Posts Tagged ‘zombie’

RED DUST By: Michael A. Kechula

Sunday, February 22nd, 2009

The priest sensed a profound change of atmosphere the moment someone entered the darkened confessional.  Gripping his pectoral cross, he blessed himself, and mumbled prayers of protection in Latin.  He’d encountered dreadful phenomena during his forty years as a missionary in the Haitian jungle, but none darker than this.

Opening the sliding panel to expose the metal grill that separated their faces, he noticed a peculiar odor.  The stink of Hell, he thought, blessing himself again.  Another dark entity sent to harass me. He quickly unscrewed the top on a small bottle of holy water.

“Why are you here?” he asked.

“I’m so happy, I could burst,” said a woman’s voice.  “I just wanted to tell somebody.”

“This is not a place of levity.  This is a confessional.  A place where evil is purged.”

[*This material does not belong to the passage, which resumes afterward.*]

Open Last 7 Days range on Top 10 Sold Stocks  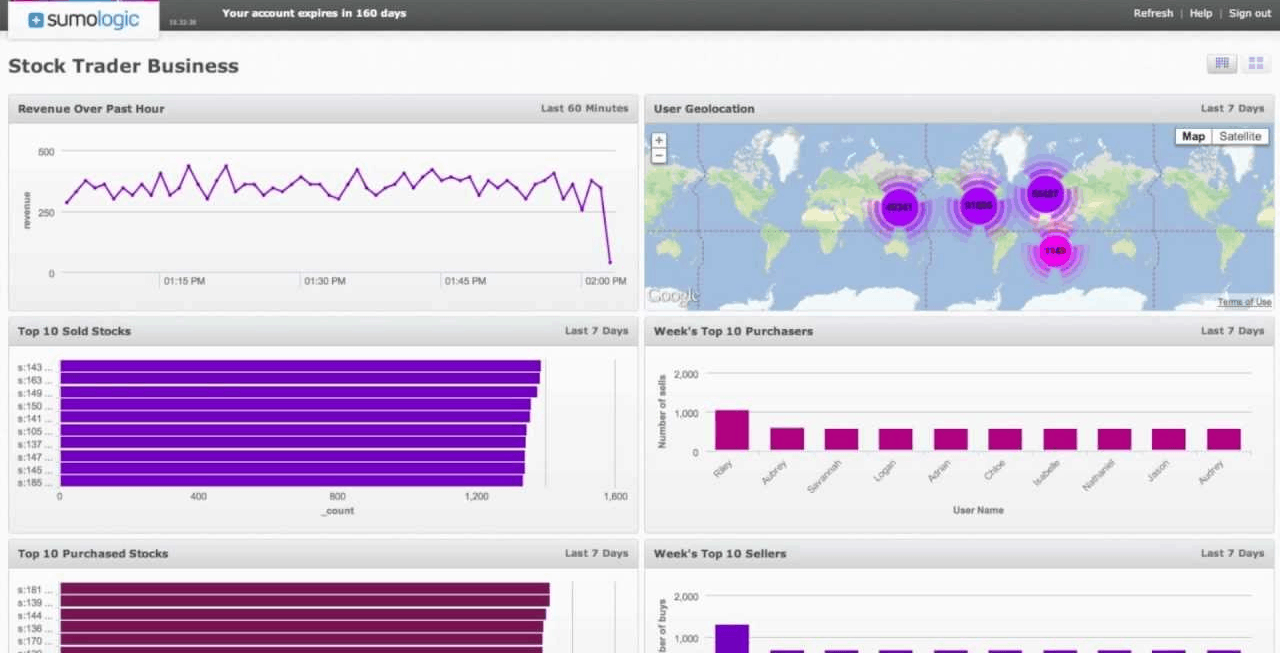click(596, 330)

“I thought priests were bound to listen to anybody in a confessional, no matter what they had to say.”

“You heard wrong.  Tell me what you have to say.  Make it quick.”

“Suppose I buy your time.  Say, five minutes worth.  For that, I’ll put $1,000 in the poor box before I leave.”

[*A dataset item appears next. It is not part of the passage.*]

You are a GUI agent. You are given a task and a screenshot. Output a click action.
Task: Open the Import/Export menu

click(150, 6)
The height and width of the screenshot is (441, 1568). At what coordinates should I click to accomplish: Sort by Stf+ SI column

“Don’t bother to lie.  Evil can do nothing good.”

“Evil is good fun,” she said.  “More than you could ever imagine.”

“Your mind is foul.”

“How true.  Do you know what I am?”

“Vampire.”

“Verrry good.  How did you know?”

“I can smell it on you.”

“Ah.  A holy man who can discern essences.  Let me ask you, Holy Man, have you ever bitten into a neck and drunk your fill?”

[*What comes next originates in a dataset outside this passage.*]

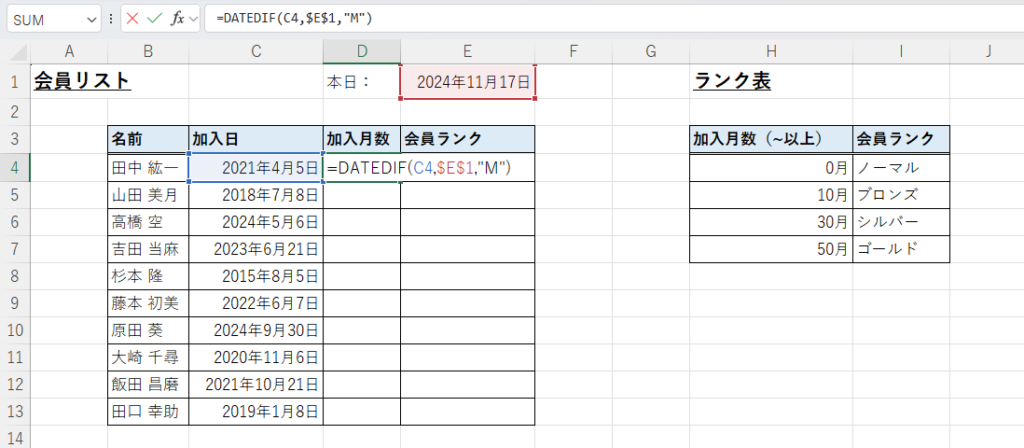Click the three-dot handle beside Name Box
This screenshot has width=1024, height=448.
(111, 19)
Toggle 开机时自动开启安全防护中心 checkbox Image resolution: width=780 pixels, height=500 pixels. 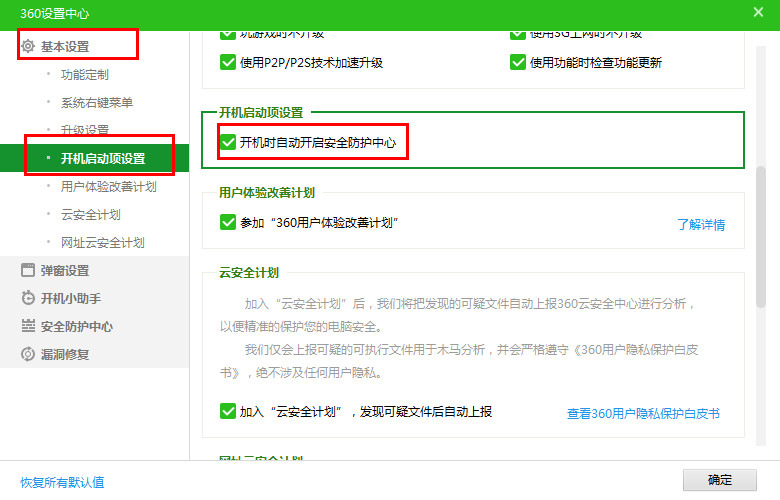(227, 143)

“It’s a stupid question,” he said.

“Hardly.  It’s a life changing experience.  It’s so erotically satisfying, nothing else approaches it.  You may be celibate, but I’ll bet you deeply crave erotic adventures.”

“We’re not here to talk about me.  Get to the point.”

“I just wanted to tell you how happy I am.  I can barely contain myself.”

“How many victims fell into your clutches tonight?” he asked.

“Fifteen.  Five an hour.  I’ve achieved a record.  I know the Master will richly reward me for being so wickedly industrious.  Would you like to be the sixteenth?”

“One false move, and you’ll regret coming here,” he said, gripping the bottle of holy water.  “Listen, don’t wait until Judgment Day.  Confess everything now and ask for the Almighty’s forgiveness.  The fact that you were able to enter this holy place without bursting into flames shows you can yet be saved.  Confess your foul murders.  Ask forgiveness.  Amend your life.  Do it quickly.”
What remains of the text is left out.